Michael: How's Susan?
Jon: Okay.
Michael: Just okay?
Jon: She wants us to move to Cape Cod.
Michael: I am so sorry.

Susan:That's not what I'm saying.
Jon:That's what you're inferring.
Susan: No, you mean that's what I'm implying. And I'm not implying it, you inferred it.

Jon:Hi, yeah, I'll just take these, uh, double-A batteries, and a pack of the Bic pens, and uh, a Wall Street Journal, and a Mademoiselle...
Counter Guy: And four packages of Twinkies.
Jon: Right.

Jon: I can't do this Mike.
Michael: Uh?
Jon: The theater, the music. I gave it my shot. I think I've given it an honest try, with all the talent and effort I've got. And it hasn’t worked. I'm not sorry I tried. I'm proud of it, but now it's time to take hard look at my situation and not be egotistical, not delude myself, just admit it's time to move on. I've been stuck. Everyone else, you and Susan, have kept moving. I'm the only one still here banging my head against the wall. My head hurts. I'm going to stop for awhile. The thing is, I can always come back to it, if I want, when I'm older, when I'm smarter, when I've figured out a little more clearly what it is I want to do. ...I feel better. Just hearing myself say it, I already feel better.
Michael: You're right. I think your heart is telling you something, and I think what you're saying takes courage. I think it takes courage to let all that stuff go. I'm proud of you.
Jon: You are?
Michael: No, of course not, you fucking idiot.

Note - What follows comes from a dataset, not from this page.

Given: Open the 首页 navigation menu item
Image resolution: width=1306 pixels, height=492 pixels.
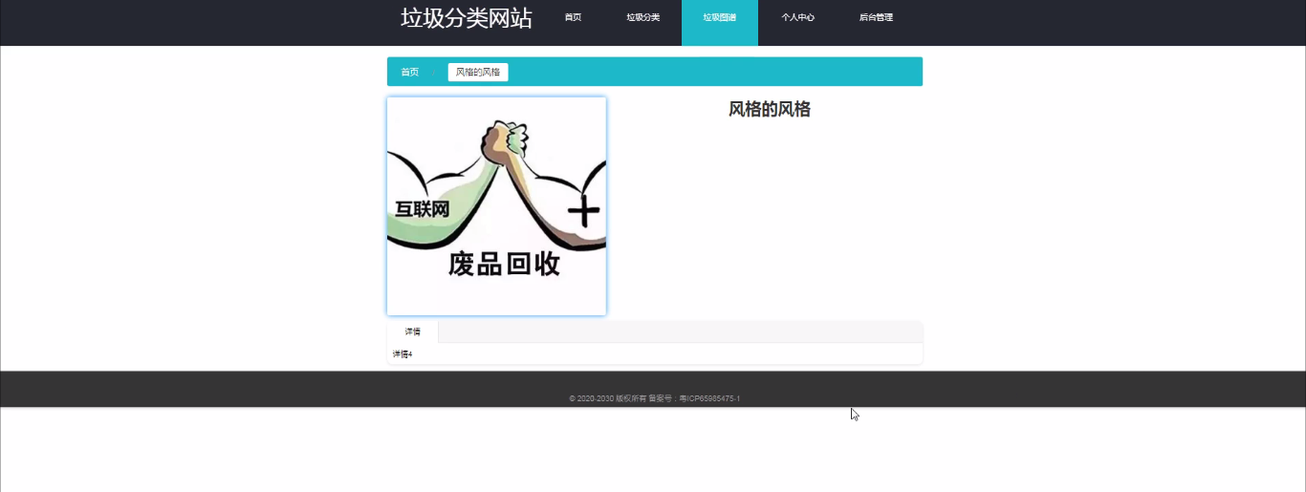Looking at the screenshot, I should click(x=573, y=17).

Michael: Fear is like Newark Airport--
Jon: Screw Newark Airport!

Jon: He tosses me a box. I open it. Three belts. Gucci?
Michael: Not Gucci. You're not a Gucci guy. But it's life-affirming to own multiple accessories, and I want you experience that.


Songs

THIRTY/NINETY
Jon: Years are getting shorter, lines on your face are getting longer. Feels like you're treading water, but the rip tide's getting stronger. Don't panic, don't jump ship, can't fight it, like taxes.
Jon: Turn thirty, 1990, bang, you're dead -- what can you do?
Jon: Friends are getting fatter, hairs on your head are getting thinner. Feel like a cleanup batter on a team that ain't a winner.
Jon: Peter Pan and Tinkerbell, which way to Never-NeverLand? Emerald City's gone to Hell since the Wizard blew off his command. On the street you hear the voices, lost children, crocodiles, but you're not into making choices, wicked witches, poppy fields or men behind the curtain, tiger lillies, ruby slippers, clock is ticking, that's for certain.
Jon, Michael and Susan: Fuck thirty ninety!
Jon: The world is calling -- it's now or Neverland. Why can't I stay a child forever?

GREEN GREEN DRESS

Jon: Soft blonde hair; baby, baby blue eyes. Cool me down before I jump into your thighs.
Jon: The green, green dress, twenty buttons and a strap. The green, green dress, what a pleasure to unwrap.

JOHNNY CAN'T DECIDE

All: How can you soar if you're nailed to the floor?

SUNDAY

All: Forever in the blue silver chromium diner
Jon: Drips the green, orange, violet drool
All: From the fools
Jon: Who'd pay less at home, driking coffee
All: Light and dark
Jon: And cholesterol. And bums, bums, bums, bums, bums, bums, bums, bums, bums...

NO MORE

Michael: No more walking thirteen blocks with thirty pounds of laundry in the fucking dead of winter.
Michael and Jon: No more
Jon: Taking a shower in the kitchen
Both: While your roommate's eating breakfast and you're getting water on his cornflakes!
Both: Hello to dear Mr. Doorman, who looks like Captain Kangaroo.

THERAPY

Jon and Susan: I'm not mad that you got mad when I got mad when you said I should go drop dead.
Jon: Now it's out in the open.
Susan: Now it's off our chest.
Both: Now it's four AM, and we have therapy tomorrow, it's too late to screw, so let's just get some rest.

REAL LIFE

Michael: Why do we seek out ecstacy
Michael and Jon: In all the world places? Why is it hard to see that heaven can have simplier faces?

SUGAR

Jon: Sugar, she's refined. For a small price, she blows my mind. Sugar, she's got the power. Soothes my soul for half an hour.
Jon and Counter Guy: Stressed out
Karessa: Burned out
All: Hanging by a string -- sugar, sugar, sugar, I won't feel a thing!
Jon: Only thing I know is that she makes my life such a mess.